The heart of the site is the forum area, including:

  1. During a recent piss up, an oppo and myself had to dap off and break the seal! However on route back from the bog's we thought it'd be a good idea to completely turn over a friends room which he had foolishly left open!
    So as you do, we did the deed and left his corrimec behind us with all his belongings, contents of his locker paperwork piss bottles etc in a pile in the middle of the floor! (Yeah i know pretty poor by all accounts but time was against us and compromise risk was high)

    Que 3am, piss up finishes, N_3's door locks and the cry of 'You cnut's' comes from said friends room!

    Now the friend in question was so slaughtered he didn't actually have a clue who had carried out the act and when he described it to me the next day i looked at him straight faced and said i promised i didn't know who had done it! So off he went slightly annoyed and worse for wear to carry out his day's duties!

    To cut a long story short, somebody bubbled me (my fcuking wingman) and revenge was clearly on the cards, but because the victim was due to go on R+R shortly after the act was committed i decided to let my guard down! (What a mong)

    4 Day's pass and N_3 is laying on his bed bored thinking about how he can have his daysack tailored! So i get out of my bed and lean down to my rocket pouches, picking one of them up to place on the side of my daysack to see what it looks like.
    Its at this stage i smell something funky about my rocket pouch, so i pick up the other one and do the courtesy sniff test, nothing funky about that one!

    So i decide to open up my rocket pouch and the smell gets stronger, i undo the canoe sack and the smell is overwhelming and upon looking inside i see revenge has been had! THE B*STARD HAS HAD THE SHITS IN MY FCUKING CANOE SACK!

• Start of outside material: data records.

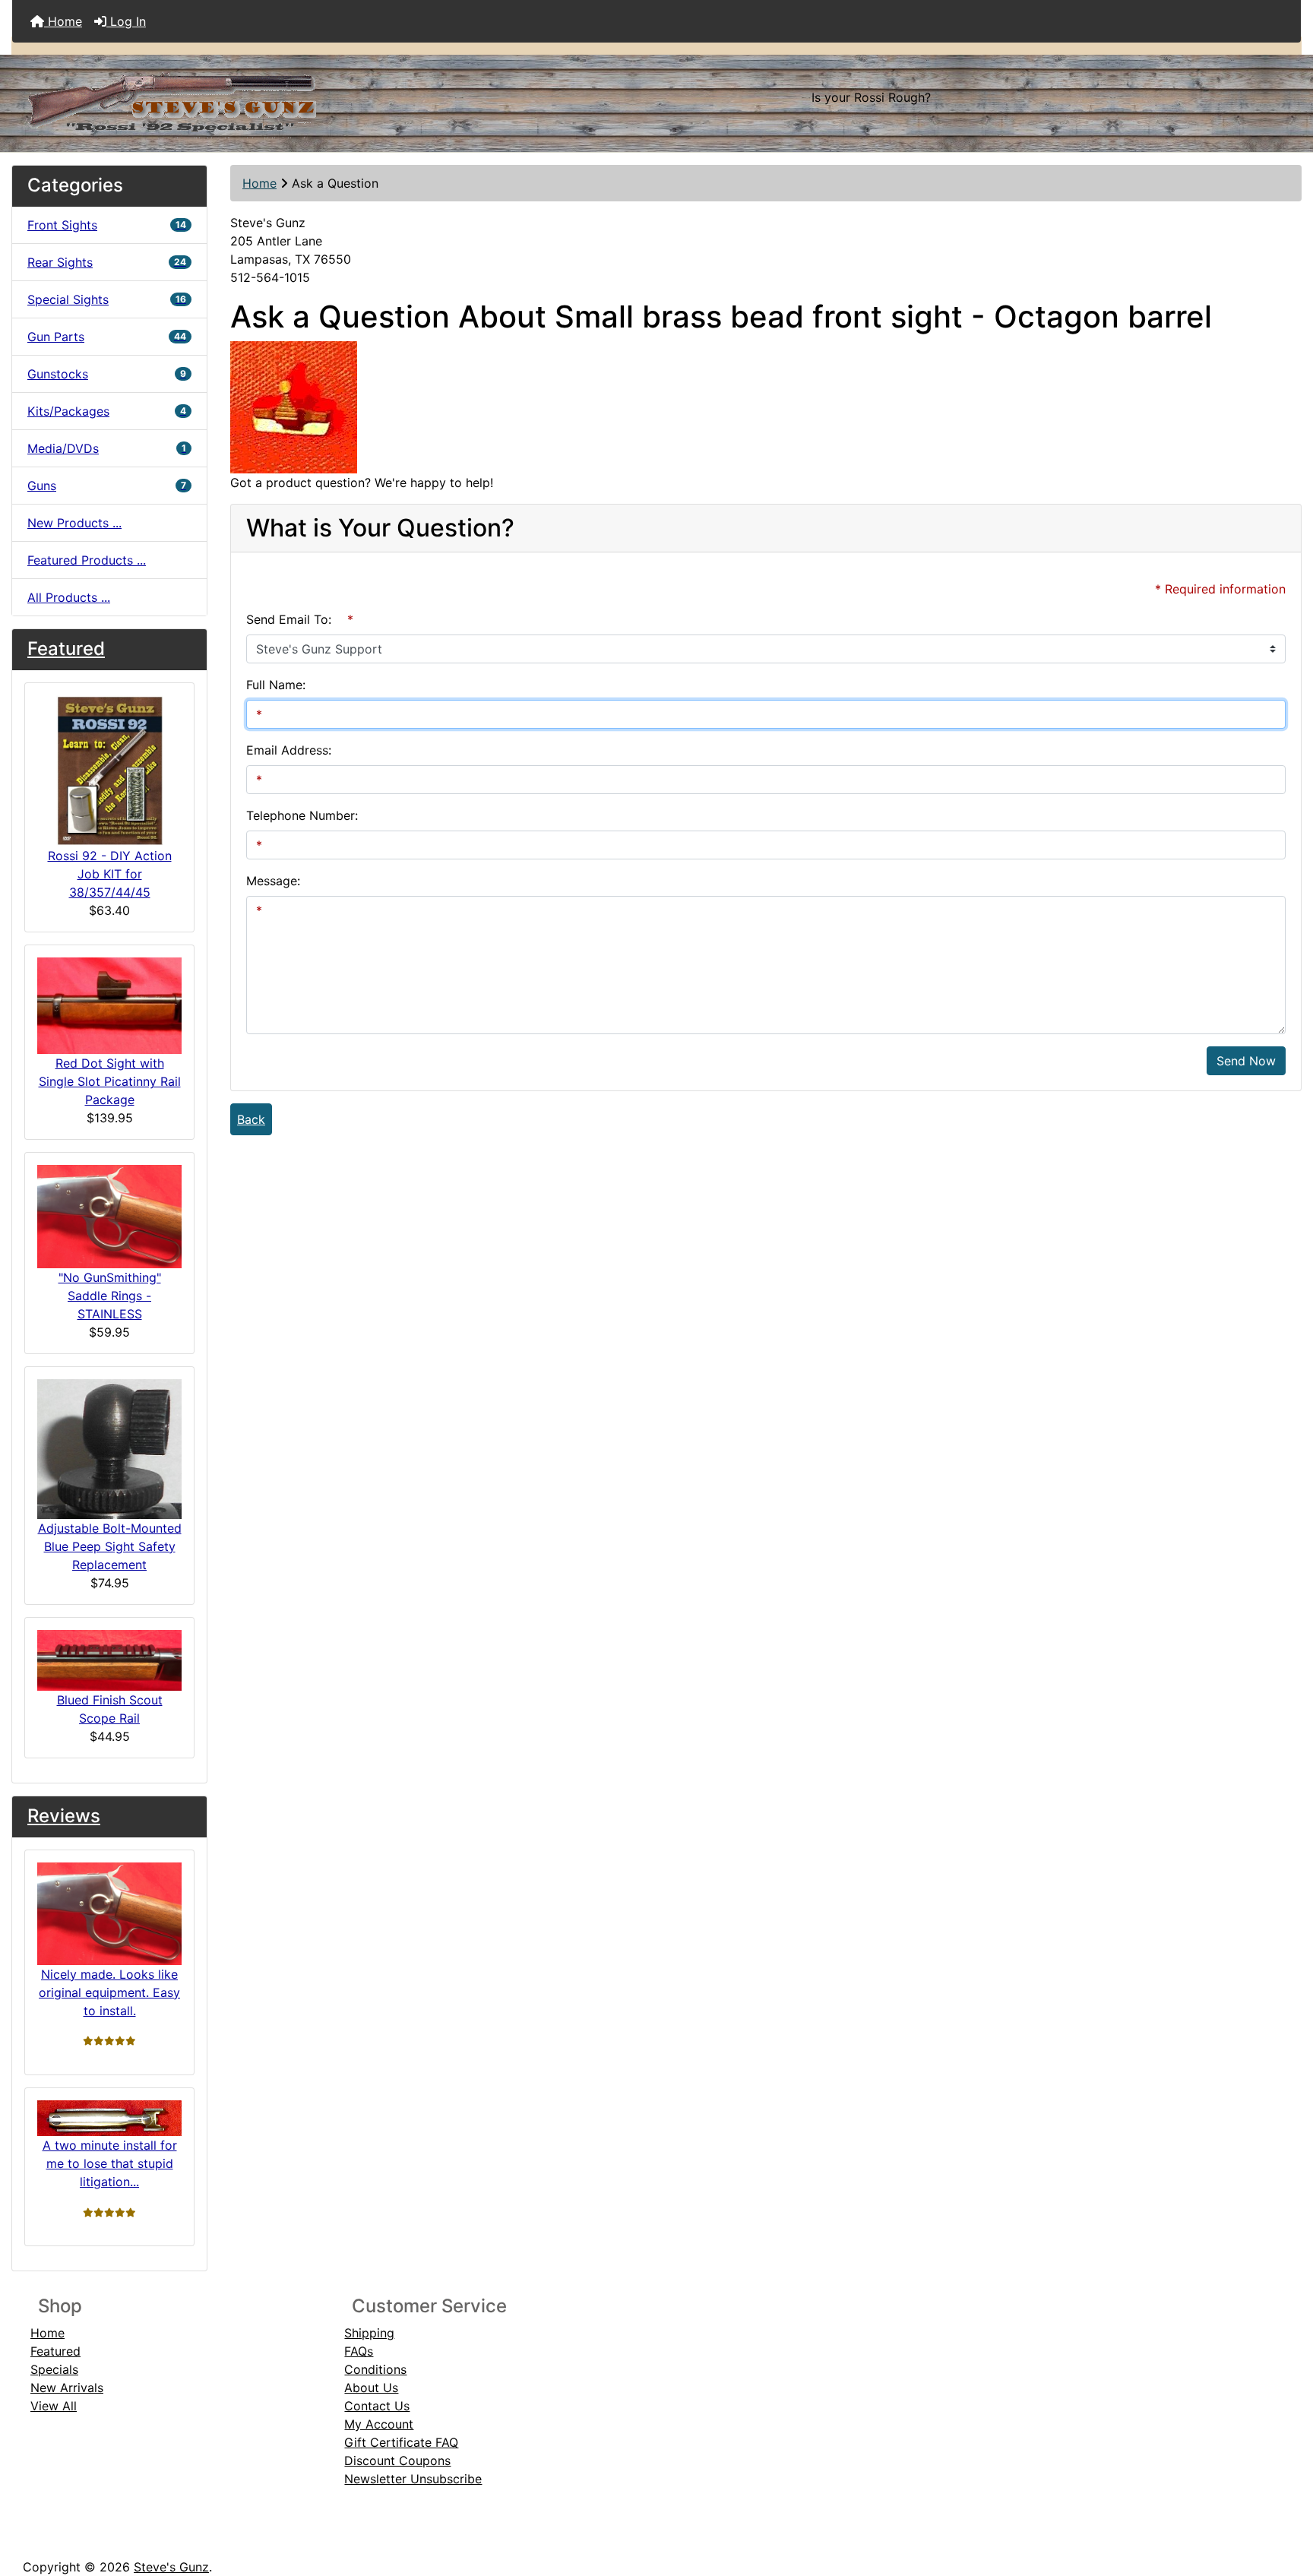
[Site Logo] (227, 97)
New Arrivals (66, 2387)
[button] (1285, 2500)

    Although seething at first, i saw the funny side and was actually rather impressed with the effort, especially considering i hadn't found it for ages! After scrubbing the thing out with bleach about 20 times (I'm not chucking it away i'm far to cheap) the smell has gone, but i'm stuck for original idea's as to how to get him back! I can't let this one go!

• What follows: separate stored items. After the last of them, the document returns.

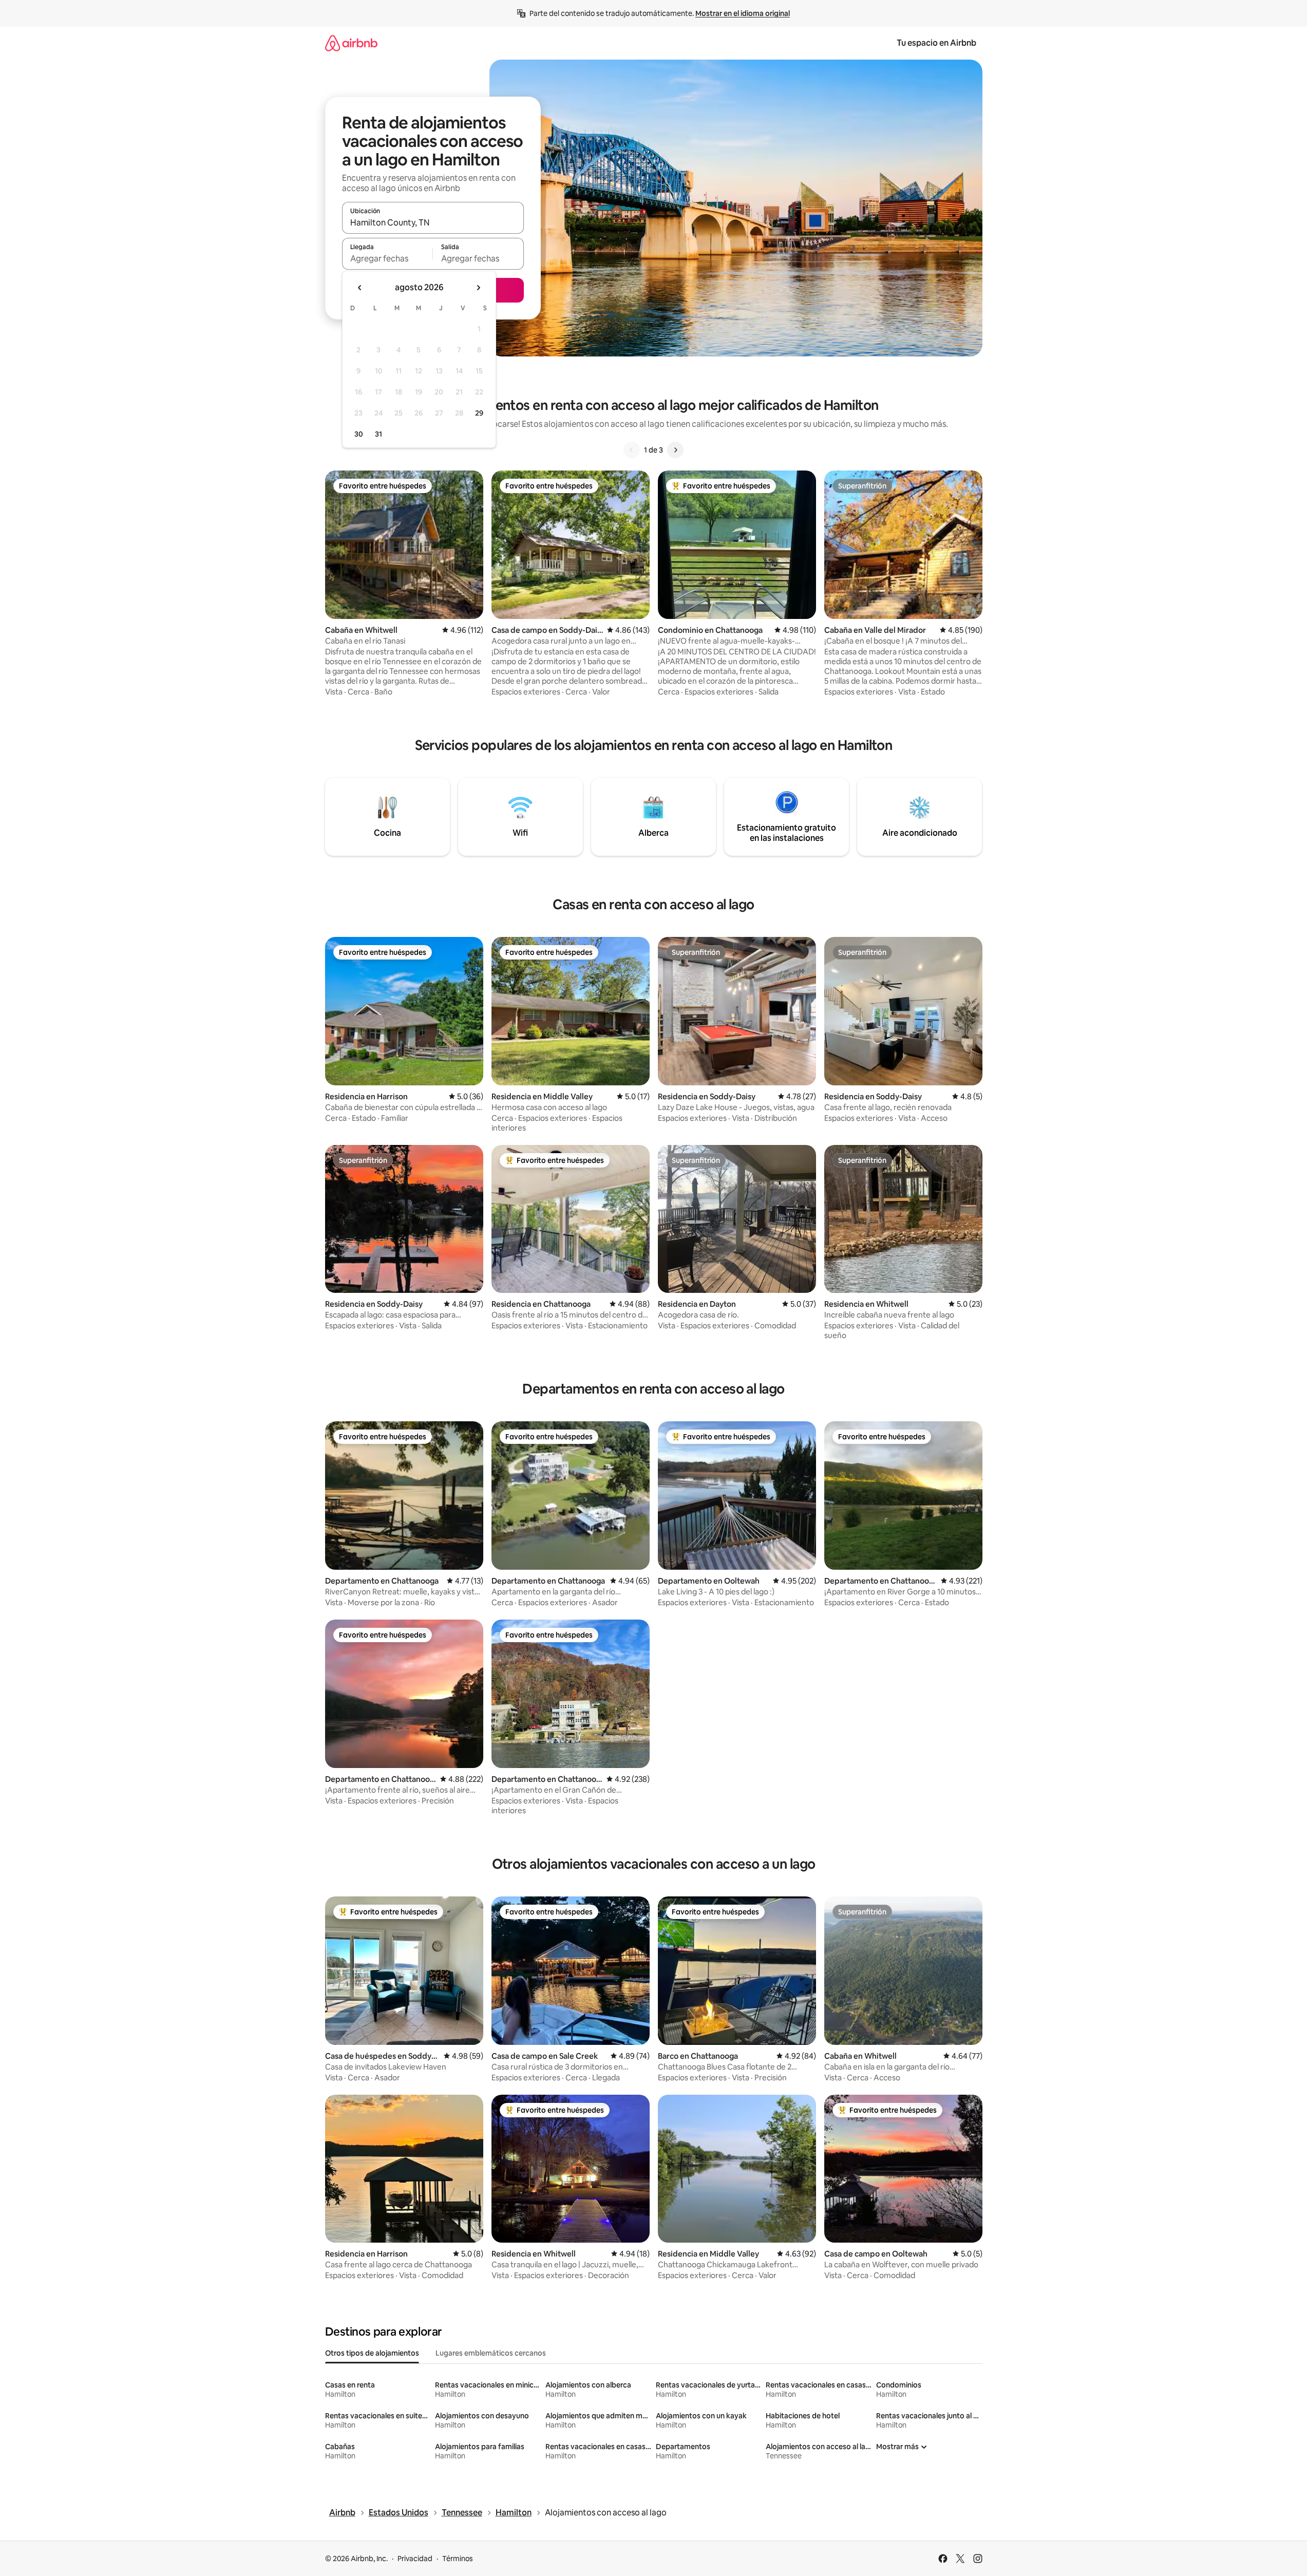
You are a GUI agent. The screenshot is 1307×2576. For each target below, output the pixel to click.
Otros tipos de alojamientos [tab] (372, 2353)
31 (378, 434)
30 (358, 434)
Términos (457, 2558)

    Anyone had anything worse done to them?!
     
  2. Many years ago, I was at sunny Sennybridge, we hd a unrine up and went to bed pi55ed as a fart. When I woke up in the morning I found I could not get out of said bed! This was due to the fact my 'mates' had tied be down to the bed with bungee and para cord! When I finally exricated myself, they then asked if I feeling alright and I looked a bit cross, due to the fact they had tied me down I said no Im fine tired and pi55ed still. Then i went to the ablutions to have a wash and shave etc, looked in the mirror, to find the barstewards had marked a cross on my head with boot polish!!!!!!!

    Stilts

    PS, before there are any smart arrse answers my hoop was still intact!!!!
     
  3. video yourself skiffing all his stuff,do a compilation n send it to him when you have a good 10 mins worth of skiffing on video
     
  4. shit in a sandwich bag and put it at the bottom of his sleeping bag - fcuking revenge their mate
     
  5. could always get him so p**sed he passes out, get him to bed and squirt extra hot chilli sauce on his hoop, leave a strange pair of skivvies and a condom with mayo in it on the floor of his room, then ask him innocently the next day "who was that big bloke you were talking to last night?"

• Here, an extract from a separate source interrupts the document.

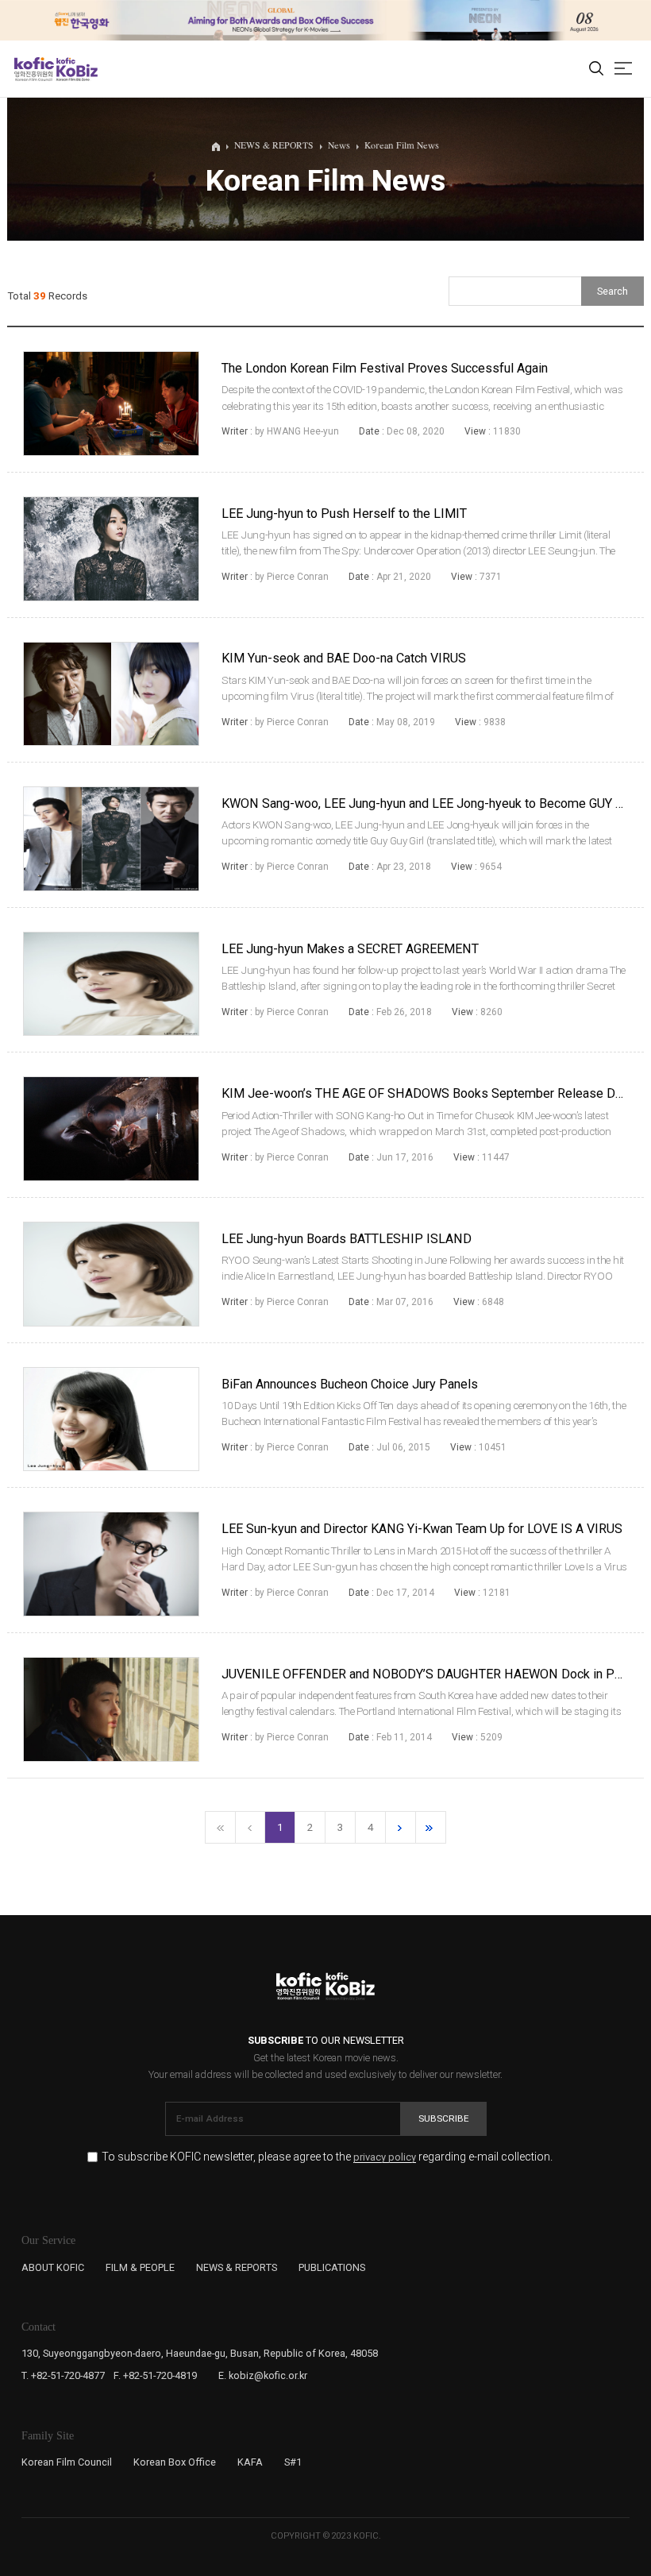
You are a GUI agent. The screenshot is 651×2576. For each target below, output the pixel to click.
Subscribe (443, 2118)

    Provided you can keep a straight face it can have amazing results

    stab
     
  6. About 12 years ago in Germany, one of the boys who lived in my room could'nt for the love of Christ hold his ale, this resulted in him pissing over the room at roughly 4 am. On one occasion it became all too much....he pissed on my bed.....on returning from the lash, being a thoughtful lad, I didn't turn the light on and jumped into my pit. A freezing cold piss soaked quilt and pillow was my repayment for being considerate......the thoughts of his bludgeoned naked twitching corspe swam into my mind....the entrenching tool glistening in the moons glow, slick with his blood......but the cnut was so mortalled that it would be a painless death for him.....no....something else would have to be formulated........about a week later he was posted to BATUS as a dvr for one of the bullet magnet redtops.....well we had a camera and he'd left locker open.......buffoon....2 and a half weeks later he receives his mail.....he openend it to see 8 photos slip out.....the pics showed how we cleaned our anuses with his toothbrush (externally and internally), arsed his flannel, squashed a shit in the top of his bergan, jizzed in his mouthwash....and a few more......The pisser is back in Battalion now and works with me...he has no idea it was me and has not uttered a peep about his little happy snaps......revenge was sweet.